I'm back in Portland for five days, then I'm off to Berkeley for ten days. I'm not really home yet.
I just spent a week with my family in Canada. They celebrate their Thanksgiving on the 11th of October, those crazy Canadians.
These are the nights I live for: flying down I-5 in the middle of the night, with my sleeping Mom in the passenger seat, watching the glare of city lights growing on the dark, fir-lined horizons, sipping sweet coffee and waiting for tommorrow to change lanes and let me get past.
I'm worried about money, and my future, and all that grown-up crap. And of course I'm worried about the elections. If Bush wins, I'm either immigrating north or I'm joining the military, if only to thereby earn the right to attempt to join the political discourse and not be entirely marginalized (although Kerry's example is not exactly heartening).
It strikes me as a very Roman way of looking at our civics. I'm quite opposed to American operations in Iraq at the moment, but the way this country is wired, opposition means that I can't stand in the same room with any of the hawks. Unless I get a combat patch, like my cousin already has, and thereby prove that my principles are valid. But like I said, the examples of Kerry and Saxby Chambliss and even McCain show that such service is not a guarantee against the depredations of the polemicists, and the obloquy of the government itself. And by the way, why should I risk my life to have my principles validated by crusty, ignorant white people?

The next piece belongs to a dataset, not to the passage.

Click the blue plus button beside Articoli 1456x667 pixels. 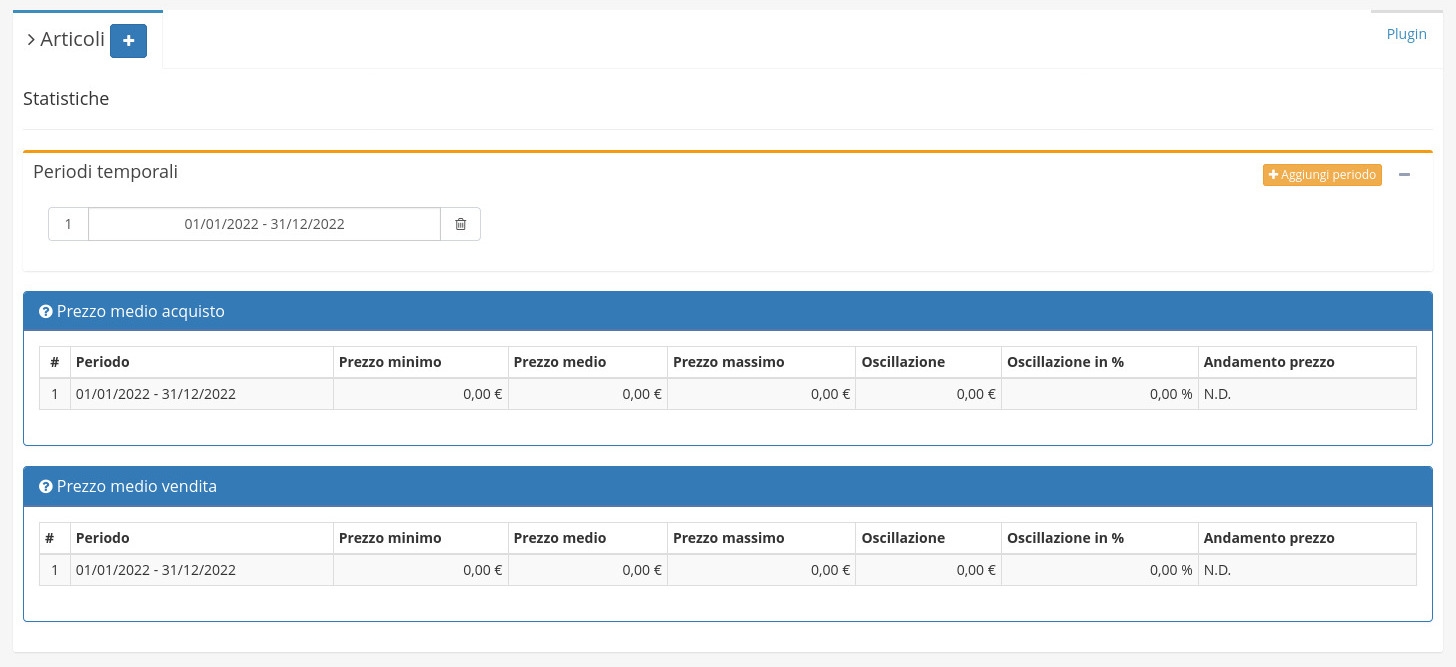coord(128,41)
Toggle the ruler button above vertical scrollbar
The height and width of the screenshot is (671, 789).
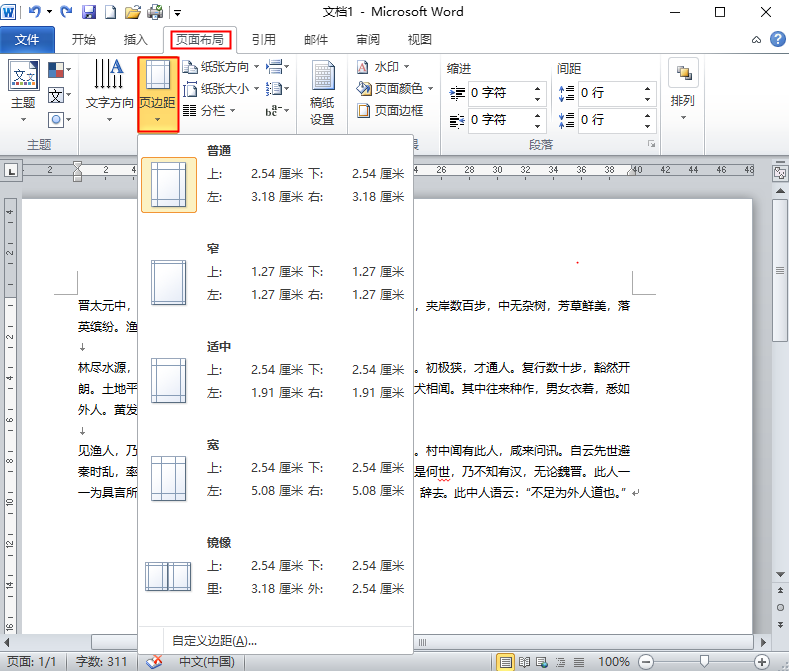(x=778, y=171)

I do believe in living by one's principles, however. If I have to risk my life in the service of my country, even when I emphatically disagree with its government, then I can and will do this to voice my dissent with greater authority and assurance thereafter. It's not to have my principles validated, it's because I believe in a political community, in which citizenship means responsibility as well as liberty--in other words, that we are responsible for each other, that we cannot just contemptuously dismiss whatever the other side says out of hand, that even when I contest the very legitimacy of the current government, I still recognize and affirm its various constitutional powers (at least until 5 Supreme Court Justices say otherwise). I can't afford to pretend like the Republicans that make up 50% of this country don't exist.
And beyond this, I trust my own moral compass to discriminate between a moral and an immoral order, which, in light of Abu Ghraib, and two-hundred-odd years of Indian Wars and My Lai and Cuba and the Phillipines, I would not put past the current officers and commanders of the US Armed Forces to issue.
But implicit in this consideration is the premise that the satisfaction of having lived by such principles outweighs the physical danger, and, worse, the dangerous possibility of complicity in this government's enormities at home and abroad. The latter point is especially cutting: it makes no sense to register my protest against the Occupation of Iraq by marching into Samarra.
Still, neither is it doing any good mulling over all of this with no practical effect, in the middle of the night somewhere on the freeway to Portland. Lord, I hope Kerry wins.